8. TERMINATION OF THE AGREEMENT - BREACH BY COMPANY
8.1 This AGREEMENT shall teminate with immediate effect, if and when the Company breaches either of clauses 3.1 or 3.2 herein. Upon such termination:
(a) a refund of the price paid for the SmArt Appraisal shall be credited to the Client by the same means through which the Client paid the Company less any administration or other charges made by the Client’s credit card, debit card, bank or other provider; and
(b) the license to the SmArt Appraisal shall be revoked and the Client shall destroy the Appraisal.
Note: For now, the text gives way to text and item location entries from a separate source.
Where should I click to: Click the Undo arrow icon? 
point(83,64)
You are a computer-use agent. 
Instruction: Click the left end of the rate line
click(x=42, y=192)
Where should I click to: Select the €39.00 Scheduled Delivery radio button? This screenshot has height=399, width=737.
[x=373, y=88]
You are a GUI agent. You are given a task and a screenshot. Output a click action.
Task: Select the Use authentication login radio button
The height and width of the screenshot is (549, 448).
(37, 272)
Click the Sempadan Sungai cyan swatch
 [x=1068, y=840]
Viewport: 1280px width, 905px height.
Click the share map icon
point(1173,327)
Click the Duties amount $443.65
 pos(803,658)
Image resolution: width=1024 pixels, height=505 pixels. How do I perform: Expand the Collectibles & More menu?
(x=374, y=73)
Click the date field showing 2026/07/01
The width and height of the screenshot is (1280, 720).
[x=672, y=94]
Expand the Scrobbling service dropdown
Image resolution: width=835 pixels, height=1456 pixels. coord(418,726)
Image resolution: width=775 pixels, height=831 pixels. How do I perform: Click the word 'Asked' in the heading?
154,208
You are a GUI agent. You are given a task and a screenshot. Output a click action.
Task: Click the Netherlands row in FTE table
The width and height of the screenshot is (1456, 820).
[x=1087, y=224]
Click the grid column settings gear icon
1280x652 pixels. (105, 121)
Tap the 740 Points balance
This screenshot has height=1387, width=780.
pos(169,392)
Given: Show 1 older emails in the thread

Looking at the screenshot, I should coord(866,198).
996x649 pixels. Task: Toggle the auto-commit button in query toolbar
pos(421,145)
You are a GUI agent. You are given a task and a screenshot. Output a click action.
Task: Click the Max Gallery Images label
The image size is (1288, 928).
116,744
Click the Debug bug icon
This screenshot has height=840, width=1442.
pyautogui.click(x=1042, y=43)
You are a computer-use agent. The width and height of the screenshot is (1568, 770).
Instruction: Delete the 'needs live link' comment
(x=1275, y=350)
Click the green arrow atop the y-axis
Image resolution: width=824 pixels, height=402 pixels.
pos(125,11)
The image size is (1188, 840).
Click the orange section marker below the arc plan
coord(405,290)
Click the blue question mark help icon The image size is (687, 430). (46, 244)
9. TERMINATION OF THE AGREEMENT - BREACH BY CLIENT
9.1. This AGREEMENT shall be terminated with immediate effect if and when the Client breaches clause 4.4, 4.5 or any provision of the Conditions of Use, or obtains the SmArt Appraisal in connection with any illegal purpose, in commission of a criminal offence or any other unlawful activity (“Unlawful Conduct”). Upon such termination:
(a) the Client shall not be entitled to a refund on the price paid for the SmArt Appraisal;
(b) the license to the Appraisal shall be revoked and the Client shall destroy the SmArt Appraisal; and
(c) the Client shall pay to the Company an amount equal to the Company’s liability, expenses and costs arising in connection with the Client’s breach of said clauses or Unlawful Conduct.
9.2. There shall be no further liability of the Company to the Client from the date of termination of the AGREEMENT.
10.1 The headings in the Terms and Conditions are inserted for convenience only and shall not affect the construction of the AGREEMENT.
11. RIGHTS OF THIRD PARTIES
11.1 No person who is not a party to the AGREEMENT shall have any rights to enforce any term of the AGREEMENT.
12.1 In the event that any part of the AGREEMENT should be held to be unenforceable for any reason, that term shall be deemed to be not part of the AGREEMENT, the remaining portions of the AGREEMENT shall remain in full force and effect.
13. GOVERNING LAW AND JURISDICTION
13.1 The AGREEMENT shall be construed in accordance with Ohio law.